Segment Start: Records for this task
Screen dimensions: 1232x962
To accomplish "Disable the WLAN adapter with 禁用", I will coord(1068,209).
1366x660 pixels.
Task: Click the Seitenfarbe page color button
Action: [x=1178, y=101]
Segment End: Records for this task
■ Exercise requirements ■
Could you reproduce every record exactly as shown above?

■ Written response ■
Screen dimensions: 1232x962
To accomplish "Disable the WLAN adapter with 禁用", I will coord(1068,209).
1366x660 pixels.
Task: Click the Seitenfarbe page color button
Action: [x=1178, y=101]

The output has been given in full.